**Required work**
Change "plus icon" to "add icon" in the part of the material that opens with the line containing "The width and height of the screenshot is (1200, 628)." and runs to the end, and give that part again with nothing else altered.

**Records to use**
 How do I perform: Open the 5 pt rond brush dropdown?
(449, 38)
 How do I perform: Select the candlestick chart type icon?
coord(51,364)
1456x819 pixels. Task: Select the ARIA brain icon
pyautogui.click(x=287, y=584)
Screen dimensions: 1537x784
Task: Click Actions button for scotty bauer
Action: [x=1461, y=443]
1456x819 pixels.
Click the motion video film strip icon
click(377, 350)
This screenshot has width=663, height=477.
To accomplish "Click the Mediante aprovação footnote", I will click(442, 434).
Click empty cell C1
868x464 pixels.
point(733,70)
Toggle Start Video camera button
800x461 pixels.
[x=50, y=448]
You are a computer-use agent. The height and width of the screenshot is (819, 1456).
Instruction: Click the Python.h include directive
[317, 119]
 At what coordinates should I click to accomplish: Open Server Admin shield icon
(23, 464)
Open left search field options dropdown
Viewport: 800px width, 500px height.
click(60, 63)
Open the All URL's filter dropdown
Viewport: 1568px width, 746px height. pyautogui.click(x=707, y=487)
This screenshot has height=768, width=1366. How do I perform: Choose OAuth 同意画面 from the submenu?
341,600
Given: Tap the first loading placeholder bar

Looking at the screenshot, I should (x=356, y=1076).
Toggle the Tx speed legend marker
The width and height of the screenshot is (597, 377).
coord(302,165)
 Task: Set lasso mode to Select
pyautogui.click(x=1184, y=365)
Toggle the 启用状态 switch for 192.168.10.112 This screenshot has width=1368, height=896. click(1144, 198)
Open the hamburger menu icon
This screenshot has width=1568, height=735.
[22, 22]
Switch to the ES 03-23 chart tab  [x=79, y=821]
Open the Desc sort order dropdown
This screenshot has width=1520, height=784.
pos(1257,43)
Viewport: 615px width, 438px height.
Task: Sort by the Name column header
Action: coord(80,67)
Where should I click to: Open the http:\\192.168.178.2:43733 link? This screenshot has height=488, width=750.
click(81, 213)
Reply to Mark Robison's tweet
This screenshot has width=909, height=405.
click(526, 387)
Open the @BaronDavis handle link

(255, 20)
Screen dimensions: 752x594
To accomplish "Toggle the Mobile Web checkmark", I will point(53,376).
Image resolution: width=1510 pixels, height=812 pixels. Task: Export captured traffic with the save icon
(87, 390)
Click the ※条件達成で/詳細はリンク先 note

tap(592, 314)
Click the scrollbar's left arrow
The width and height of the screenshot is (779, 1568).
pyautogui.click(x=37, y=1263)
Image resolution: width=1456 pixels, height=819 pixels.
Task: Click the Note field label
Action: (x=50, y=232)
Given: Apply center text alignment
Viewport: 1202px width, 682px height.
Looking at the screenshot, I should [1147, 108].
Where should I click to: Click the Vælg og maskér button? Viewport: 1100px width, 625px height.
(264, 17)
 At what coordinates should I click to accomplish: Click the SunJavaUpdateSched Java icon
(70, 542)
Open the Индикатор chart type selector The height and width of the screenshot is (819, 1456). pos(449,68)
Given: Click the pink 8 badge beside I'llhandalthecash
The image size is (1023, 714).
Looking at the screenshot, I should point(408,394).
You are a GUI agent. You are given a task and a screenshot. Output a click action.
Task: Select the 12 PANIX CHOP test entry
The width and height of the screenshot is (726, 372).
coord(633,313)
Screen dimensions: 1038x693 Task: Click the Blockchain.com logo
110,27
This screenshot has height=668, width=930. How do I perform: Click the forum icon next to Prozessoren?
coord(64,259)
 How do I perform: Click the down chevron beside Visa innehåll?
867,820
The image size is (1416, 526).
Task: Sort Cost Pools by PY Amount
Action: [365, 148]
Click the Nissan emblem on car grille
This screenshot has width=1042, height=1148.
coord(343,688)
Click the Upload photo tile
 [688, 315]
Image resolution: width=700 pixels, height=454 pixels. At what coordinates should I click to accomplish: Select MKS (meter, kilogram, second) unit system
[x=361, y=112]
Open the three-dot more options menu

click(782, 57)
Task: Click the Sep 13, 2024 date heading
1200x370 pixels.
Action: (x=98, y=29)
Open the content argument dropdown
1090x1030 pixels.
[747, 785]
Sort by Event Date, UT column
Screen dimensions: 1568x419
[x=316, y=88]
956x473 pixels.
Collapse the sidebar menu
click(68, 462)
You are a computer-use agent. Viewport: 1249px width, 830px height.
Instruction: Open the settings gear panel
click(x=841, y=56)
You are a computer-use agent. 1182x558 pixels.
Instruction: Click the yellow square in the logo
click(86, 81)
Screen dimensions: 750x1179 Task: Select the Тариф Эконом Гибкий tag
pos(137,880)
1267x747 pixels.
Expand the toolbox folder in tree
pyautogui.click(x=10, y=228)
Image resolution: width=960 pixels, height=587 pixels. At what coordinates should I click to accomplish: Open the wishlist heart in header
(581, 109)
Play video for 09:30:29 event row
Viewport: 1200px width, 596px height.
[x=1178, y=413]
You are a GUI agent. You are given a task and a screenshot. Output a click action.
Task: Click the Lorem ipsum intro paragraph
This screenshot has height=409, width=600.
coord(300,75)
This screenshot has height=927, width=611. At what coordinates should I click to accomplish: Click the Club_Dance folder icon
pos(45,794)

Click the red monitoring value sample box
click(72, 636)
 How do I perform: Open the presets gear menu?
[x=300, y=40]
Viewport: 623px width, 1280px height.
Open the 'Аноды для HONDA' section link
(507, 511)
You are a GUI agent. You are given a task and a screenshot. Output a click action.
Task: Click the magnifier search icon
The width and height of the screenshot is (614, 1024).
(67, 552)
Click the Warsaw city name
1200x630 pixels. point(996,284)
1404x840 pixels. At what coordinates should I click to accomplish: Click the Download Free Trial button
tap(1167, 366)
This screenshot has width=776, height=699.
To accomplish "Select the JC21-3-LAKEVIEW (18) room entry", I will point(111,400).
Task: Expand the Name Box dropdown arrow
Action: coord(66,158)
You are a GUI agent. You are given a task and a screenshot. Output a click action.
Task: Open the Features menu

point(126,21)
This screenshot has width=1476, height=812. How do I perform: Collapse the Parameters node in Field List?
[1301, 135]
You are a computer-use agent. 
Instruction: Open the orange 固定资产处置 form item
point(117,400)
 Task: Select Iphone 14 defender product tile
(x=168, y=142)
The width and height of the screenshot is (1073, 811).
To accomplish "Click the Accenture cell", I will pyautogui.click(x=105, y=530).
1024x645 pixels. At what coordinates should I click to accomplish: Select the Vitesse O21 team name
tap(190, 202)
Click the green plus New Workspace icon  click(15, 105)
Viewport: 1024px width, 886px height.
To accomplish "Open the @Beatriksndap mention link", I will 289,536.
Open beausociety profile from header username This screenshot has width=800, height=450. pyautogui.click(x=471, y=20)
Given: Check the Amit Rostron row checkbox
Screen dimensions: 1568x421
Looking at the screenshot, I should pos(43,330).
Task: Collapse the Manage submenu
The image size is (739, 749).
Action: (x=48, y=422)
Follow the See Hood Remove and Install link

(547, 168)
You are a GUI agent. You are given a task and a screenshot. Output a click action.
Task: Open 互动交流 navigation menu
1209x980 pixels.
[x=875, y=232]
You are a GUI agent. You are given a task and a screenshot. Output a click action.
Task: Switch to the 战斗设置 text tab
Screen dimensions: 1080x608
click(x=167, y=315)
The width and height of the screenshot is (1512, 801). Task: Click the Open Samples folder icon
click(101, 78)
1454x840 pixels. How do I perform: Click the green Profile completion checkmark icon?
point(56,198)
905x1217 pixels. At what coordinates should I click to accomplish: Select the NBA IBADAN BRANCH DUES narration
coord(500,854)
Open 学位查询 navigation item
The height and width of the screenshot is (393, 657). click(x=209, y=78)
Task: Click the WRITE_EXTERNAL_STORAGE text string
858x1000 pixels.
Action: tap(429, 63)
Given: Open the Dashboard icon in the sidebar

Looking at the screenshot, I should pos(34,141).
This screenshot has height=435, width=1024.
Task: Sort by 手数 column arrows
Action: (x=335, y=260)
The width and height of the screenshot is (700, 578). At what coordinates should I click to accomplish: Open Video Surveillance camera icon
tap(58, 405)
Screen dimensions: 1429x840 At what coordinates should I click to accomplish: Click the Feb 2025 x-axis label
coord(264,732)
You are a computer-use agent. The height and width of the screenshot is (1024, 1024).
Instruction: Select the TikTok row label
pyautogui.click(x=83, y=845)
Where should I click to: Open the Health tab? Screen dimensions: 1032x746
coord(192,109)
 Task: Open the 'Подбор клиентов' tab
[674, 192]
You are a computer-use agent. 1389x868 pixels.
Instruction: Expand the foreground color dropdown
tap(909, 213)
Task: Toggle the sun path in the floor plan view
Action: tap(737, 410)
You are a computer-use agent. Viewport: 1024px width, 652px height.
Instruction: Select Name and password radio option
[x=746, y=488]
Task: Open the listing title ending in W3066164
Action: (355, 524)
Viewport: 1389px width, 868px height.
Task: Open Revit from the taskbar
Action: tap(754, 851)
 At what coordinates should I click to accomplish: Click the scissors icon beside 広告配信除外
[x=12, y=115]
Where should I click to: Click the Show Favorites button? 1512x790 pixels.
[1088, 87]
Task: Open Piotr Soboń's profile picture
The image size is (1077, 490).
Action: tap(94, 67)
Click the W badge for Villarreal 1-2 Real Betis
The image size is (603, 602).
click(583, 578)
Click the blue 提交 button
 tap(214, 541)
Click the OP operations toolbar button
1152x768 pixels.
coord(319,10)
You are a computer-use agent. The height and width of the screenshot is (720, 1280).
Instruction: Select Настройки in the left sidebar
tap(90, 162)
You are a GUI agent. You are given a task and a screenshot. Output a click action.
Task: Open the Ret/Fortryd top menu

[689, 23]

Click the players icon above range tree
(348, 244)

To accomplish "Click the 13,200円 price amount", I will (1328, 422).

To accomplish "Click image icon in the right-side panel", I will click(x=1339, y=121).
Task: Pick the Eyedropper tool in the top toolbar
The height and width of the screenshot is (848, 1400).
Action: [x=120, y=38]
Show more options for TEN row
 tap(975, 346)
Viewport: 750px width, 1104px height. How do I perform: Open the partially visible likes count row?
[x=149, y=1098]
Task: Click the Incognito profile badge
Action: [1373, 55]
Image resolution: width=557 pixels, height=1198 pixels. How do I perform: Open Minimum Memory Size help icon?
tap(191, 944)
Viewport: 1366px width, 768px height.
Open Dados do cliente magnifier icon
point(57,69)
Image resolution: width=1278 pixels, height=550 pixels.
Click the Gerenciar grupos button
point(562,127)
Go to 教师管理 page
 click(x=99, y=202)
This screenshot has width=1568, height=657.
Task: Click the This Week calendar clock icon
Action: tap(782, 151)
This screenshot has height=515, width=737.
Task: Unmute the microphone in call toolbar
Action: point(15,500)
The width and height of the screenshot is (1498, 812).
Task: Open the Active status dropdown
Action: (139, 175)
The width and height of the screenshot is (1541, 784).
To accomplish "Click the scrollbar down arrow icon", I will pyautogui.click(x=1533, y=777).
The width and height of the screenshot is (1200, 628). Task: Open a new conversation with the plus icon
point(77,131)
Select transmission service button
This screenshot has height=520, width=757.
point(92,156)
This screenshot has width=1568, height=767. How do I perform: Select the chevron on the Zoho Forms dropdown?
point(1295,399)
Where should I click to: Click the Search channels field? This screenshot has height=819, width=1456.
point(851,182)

**Written solution**
The width and height of the screenshot is (1200, 628). Task: Open a new conversation with the add icon
point(77,131)
Select transmission service button
This screenshot has height=520, width=757.
point(92,156)
This screenshot has width=1568, height=767. How do I perform: Select the chevron on the Zoho Forms dropdown?
point(1295,399)
Where should I click to: Click the Search channels field? This screenshot has height=819, width=1456.
point(851,182)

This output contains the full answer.